Barahona, who is based in Chile, built and sold an esports company when he was 25. He has since become an investor, and said that for the last several years, many entrepreneurs reached out to him on LinkedIn asking for guidance on how to raise money. Overtime, he realized that a lot of the questions and doubts were the same. As a result, he decided to launch an online academy that consolidates all the information.
“The other day I did the math, and over the years I’ve helped founders raise about $200 million,” Barahona said.
ComoLevantarCapital is less of a business venture for Barahona, and more of a way to invest in the ecosystem. The academy offers at least one free class, and then the more complete course is about $200 and offers 10 hours of lessons. Lessons include how to put together a pitch deck, what documents you should have ready before reaching out to an investor, and even how to write a cold email to the likes of Sequoia and Andreessen Horowitz, the famed Silicon Valley VCs.
“Most Latin American founders think it’s impossible to get in touch with Sequoia and Andreesen Horowitz, so we teach you how to get in touch with these guys.
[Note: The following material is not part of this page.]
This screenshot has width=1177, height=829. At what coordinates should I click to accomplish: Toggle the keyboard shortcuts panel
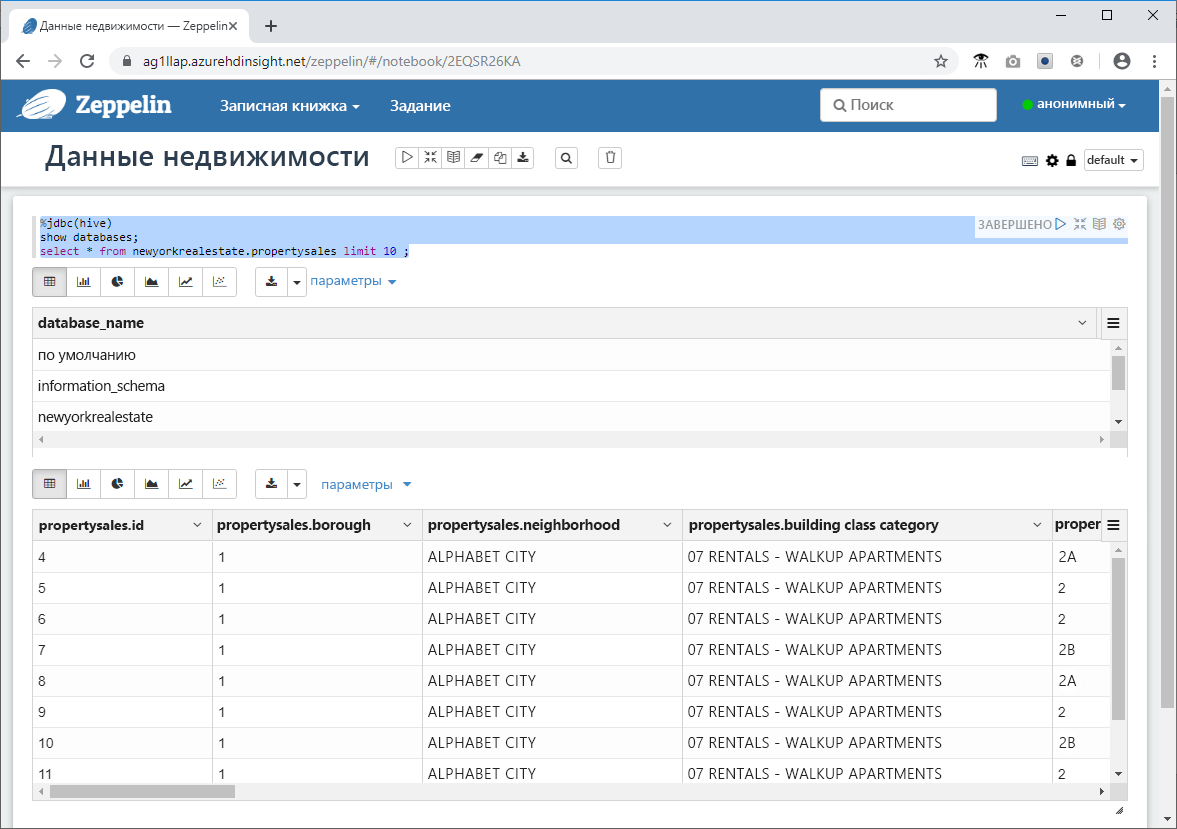click(1030, 160)
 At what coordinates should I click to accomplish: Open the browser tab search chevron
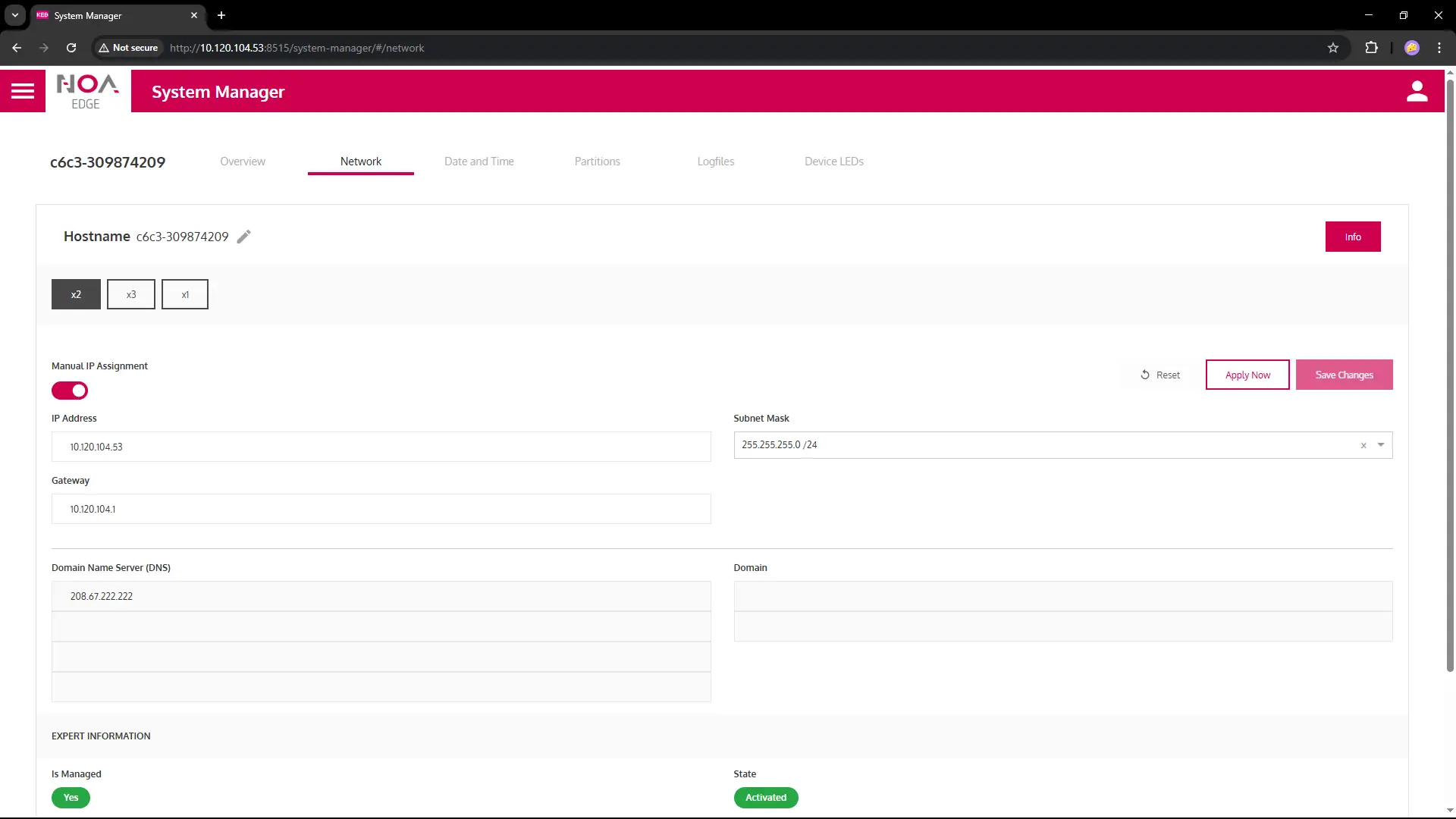[14, 15]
It’s an email or a twitter away. It’s not impossible,” Barahona said.
$200 is a nominal fee and certainly won’t make Barahona rich. He said he charges a fee just to cover his expenses. I also asked him if he uses ComoLevantarCapital as a method for deal flow, and he said “no.”
“It’s a personal initiative and I make an effort to separate the class from my work at Alaya Capital,” he said.
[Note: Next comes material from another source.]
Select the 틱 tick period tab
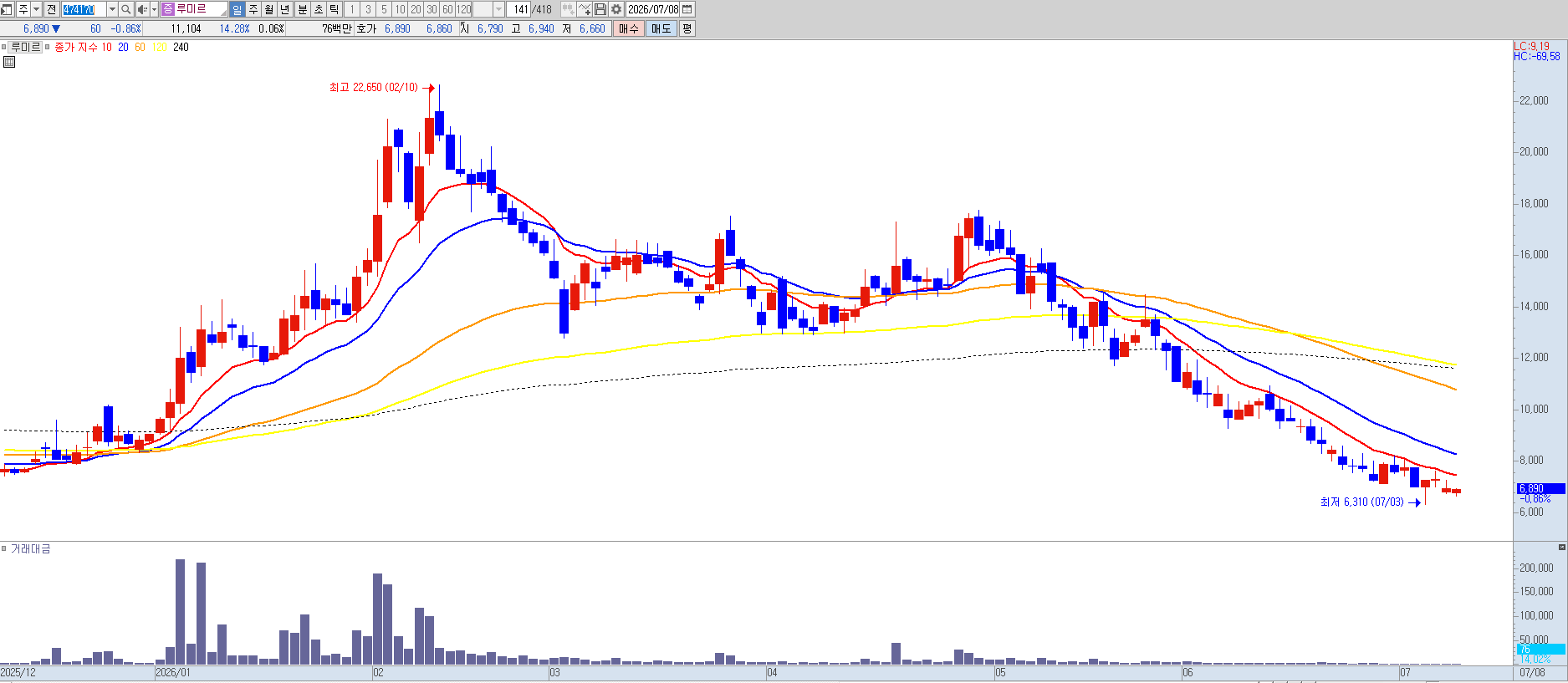Image resolution: width=1568 pixels, height=683 pixels. click(x=334, y=9)
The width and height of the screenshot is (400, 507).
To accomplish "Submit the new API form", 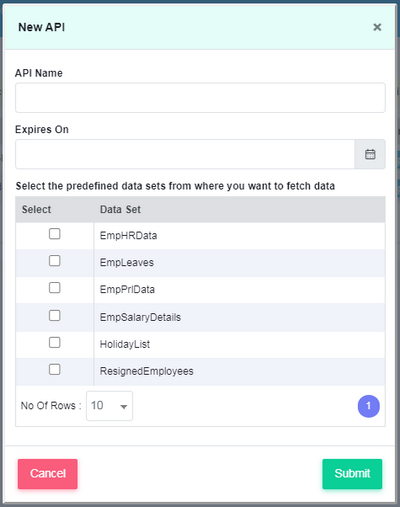I will 352,474.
Right now Barahona is the only “teacher,” but he hopes that more VC’s will donate their time and insights to the platform.
“The challenge is that it takes a lot of time. It took me 10 months to get these first classes online and I was working only on Saturdays,” he said.
“For me, it’s important that it’s not just a platform from Claudio, but a platform from a lot of VC’s. That’s the big vision.”
Fundraising in the U.S. vs LatAm
Most founders have heard of Y Combinator, the holy grail of startup accelerators that’s based in Silicon Valley. As the “Harvard of Startups,” the company has built out resources for founders which they call “Startup School,” but for starters, all the resources are in English. Secondly, the insights and advice are geared toward the U.S. market, and finally, just a portion of those resources focus on how to raise money.
“In the U.S. you can do a Series A of $20-30 million with a powerpoint and a good team,” said Barahona, explaining that round values tend to be lower in LatAm and that investors often want to see more traction. A great idea and a great team are not enough.